Flames said they would have put $275 million towards a new arena

During the Tim & Sid show the duo discussed the issue of a new NHL arena in the city of Calgary. They were later joined by Sportsnet’s John Shannon to continue the discussion on why the Calgary Flames are not close to a deal.

CALGARY — No longer talking to each other behind closed doors about a new NHL arena, the Calgary Flames and their city continue to talk loudly to the public about it.

The Flames disclosed what they think they should pay for a new arena early Thursday morning via a press release and newspaper ads in a rebuttal to the city revealing its financials last week.

Calgary Sports and Entertainment said they were willing to contribute $275 million of their own money before they ended negotiations with the city.

CSEC thinks the city can raise $225 million via a community revitalization levy (CRL), which is tax collected from new development that springs up around a new arena.

"In a ‘small market’ city, even one with an NHL team, a privately funded arena is not economically viable," CSEC said in a statement.

"The city’s proposal is just not workable (or even for that matter ‘fair’) based on other arena deals in comparable cities."

CSEC owns the Canadian Football League’s Calgary Stampeders, Western Hockey League’s Hitmen and National Lacrosse League’s Roughnecks in addition to the NHL’s Flames.

The ownership group is comprised of Murray Edwards, Alvin Libin, Clayton Riddell, Allan Markin and Jeff McCaig.

CSEC repeated their position stated a week ago they will no longer talk with the city about building a new arena, but will continue to make the 34-year-old Saddledome work for their teams for now.

"After two years of discussions, the Flames see absolutely no basis upon which a new agreement can be achieved with the city and have concluded that there is no point to continue the pursuit of a new arena in Calgary," their statement said.

The city proposed a three-way split on the cost of a $555-million arena, with the city and the Flames each paying $185 million and the remaining third raised from a surcharge on tickets sold to events in the new building.

The city said the Flames would control the new arena and receive all revenue from it.

Flames president Ken King contended the city’s plan amounted to the team paying the entire cost, or more, because CSEC considers a ticket surcharge paid by users revenue that belongs to the team and because the city wants CSEC to pay property tax.

CSEC declared it was breaking off talks the day after Calgary Mayor Naheed Nenshi spoke of his vision for a revitalized Victoria Park that included a new hockey arena.

Nenshi is running for a third term in the Oct. 16 civic election. King will keep the arena at the forefront of election buzz when he speaks to the chamber of commerce Monday.

The Flames say their $275 million contribution would be "similar to prepayment of rent for 35 years of tenancy."

The $890-million CalgaryNext project proposed by the Flames in 2015 included an arena, football stadium and fieldhouse on the west side of downtown.

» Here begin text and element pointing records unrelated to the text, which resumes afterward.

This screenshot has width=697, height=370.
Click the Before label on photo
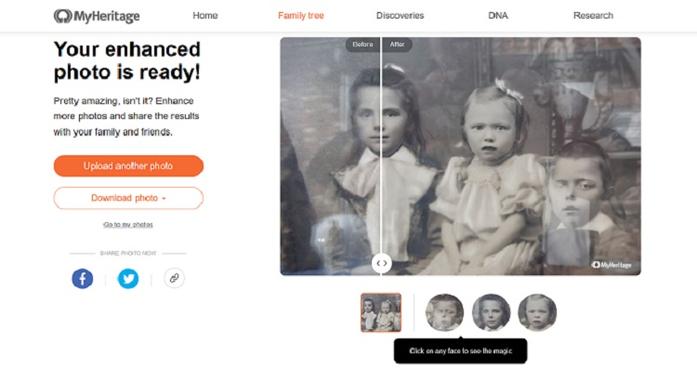[x=363, y=44]
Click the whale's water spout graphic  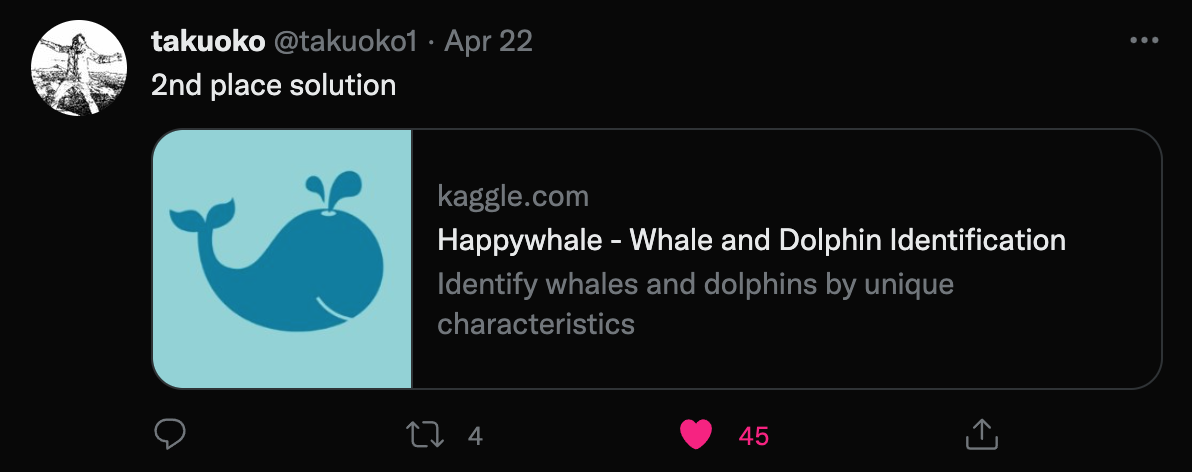[x=333, y=192]
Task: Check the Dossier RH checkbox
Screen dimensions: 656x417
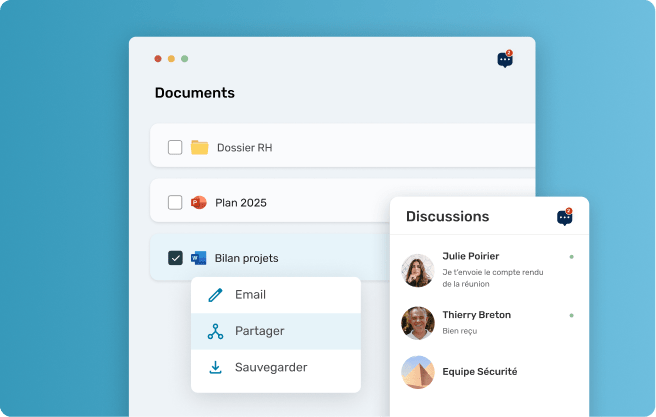Action: 175,148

But city administration pegged the price tag of that project at $1.8 billion and council showed more enthusiasm for building an arena in Victoria Park just north of the Saddledome.

As for raising almost quarter billion dollars from taxing commercial development around a new arena, Nenshi said last week that’s not a slam dunk.

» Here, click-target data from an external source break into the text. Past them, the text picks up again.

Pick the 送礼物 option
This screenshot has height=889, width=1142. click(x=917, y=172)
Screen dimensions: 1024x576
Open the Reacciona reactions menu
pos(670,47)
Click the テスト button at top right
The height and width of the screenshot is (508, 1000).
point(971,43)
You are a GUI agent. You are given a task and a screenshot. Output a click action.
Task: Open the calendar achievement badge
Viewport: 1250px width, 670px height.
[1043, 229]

"We’ve seen that the Saddledome has not achieved anything in terms of development around it, in terms of helping Victoria Park," Nenshi said. "We pretty much razed Victoria Park and put parking lots there.

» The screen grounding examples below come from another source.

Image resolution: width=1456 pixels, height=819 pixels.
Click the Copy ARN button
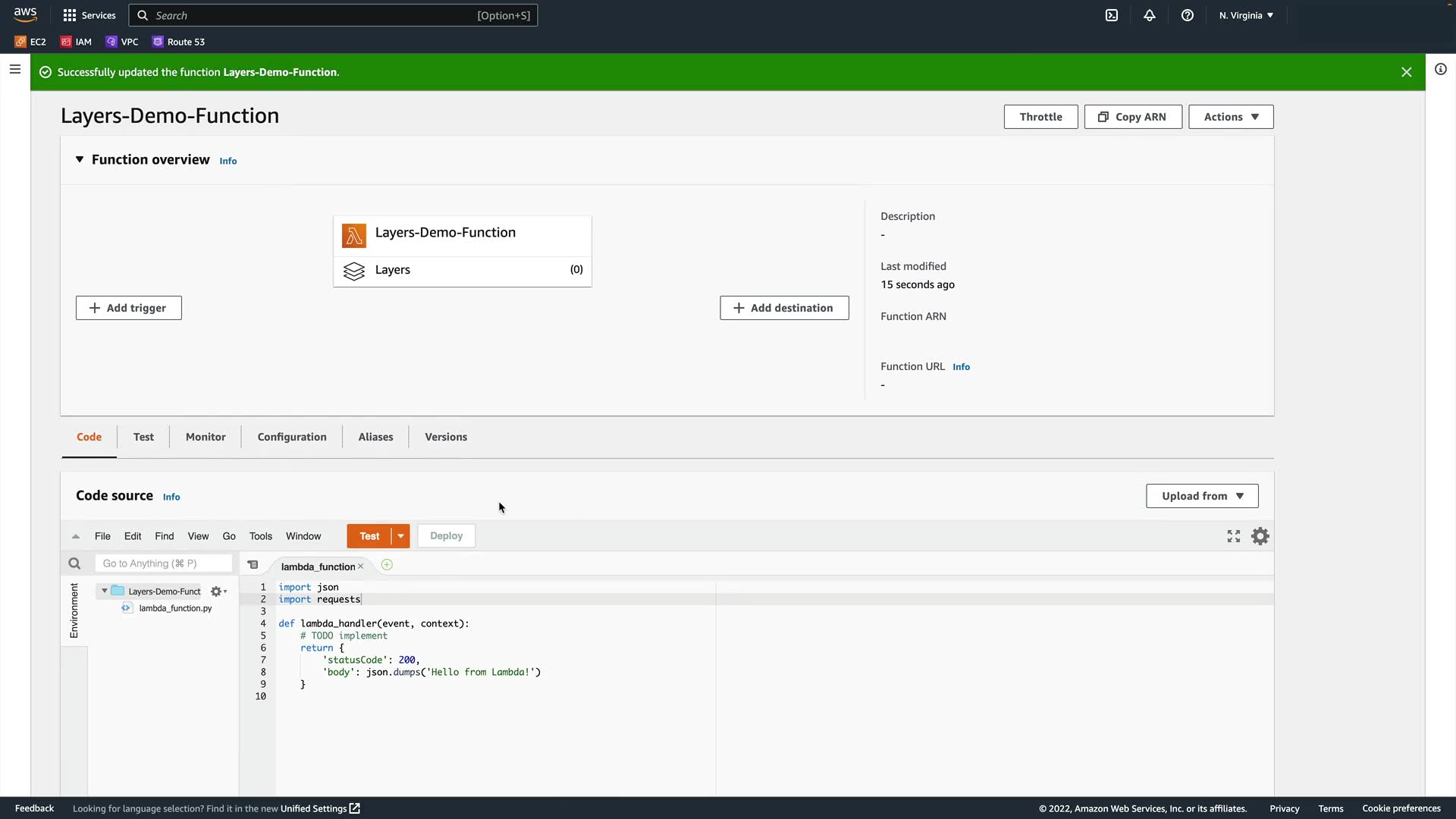pos(1132,117)
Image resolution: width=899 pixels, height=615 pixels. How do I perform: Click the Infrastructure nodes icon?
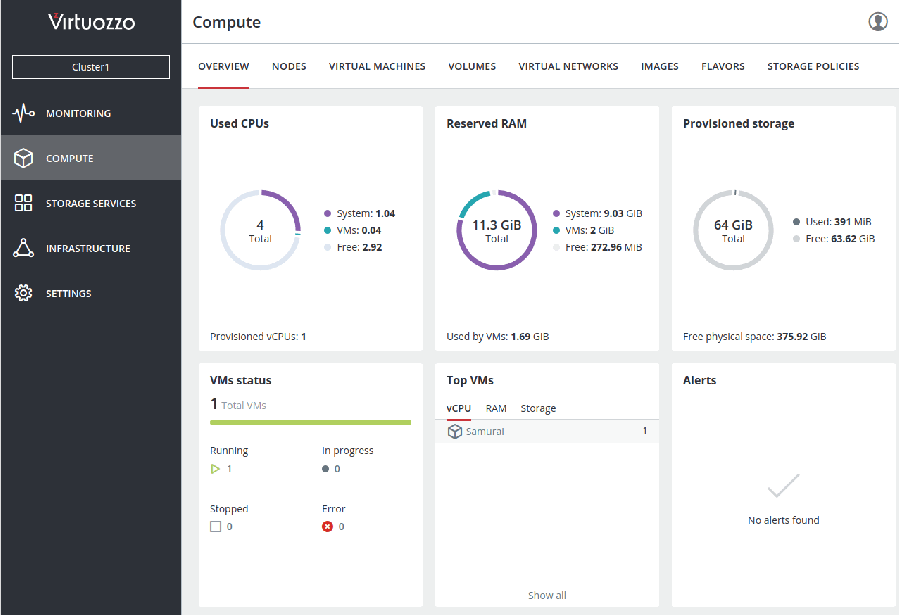coord(24,248)
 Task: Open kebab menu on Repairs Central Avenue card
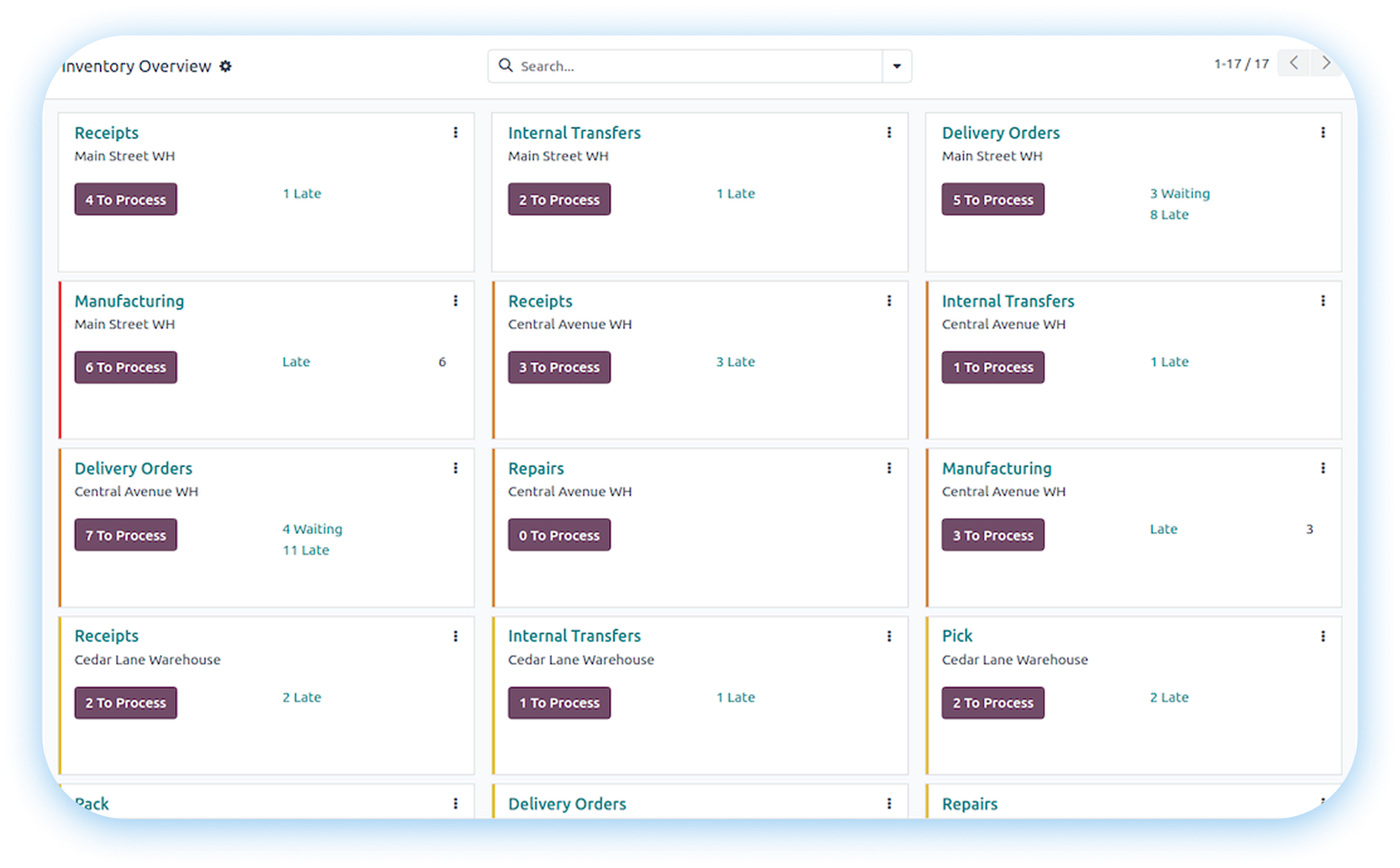tap(888, 468)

"That Jimmy Buffett’s Margaritaville never came."

Rogers Place opened in Edmonton just over a year ago. The arena and the cavernous hall leading into it that serves as public meeting space cost $540 million, according to the city’s website.

The Edmonton Arena Corporation headed by Oilers owner Daryl Katz committed $137.8 million to those two elements.

The city contributed $81 million and planned to raise $170 million via a CRL. The city also threw in another $125 million to be paid back via a ticket surchage.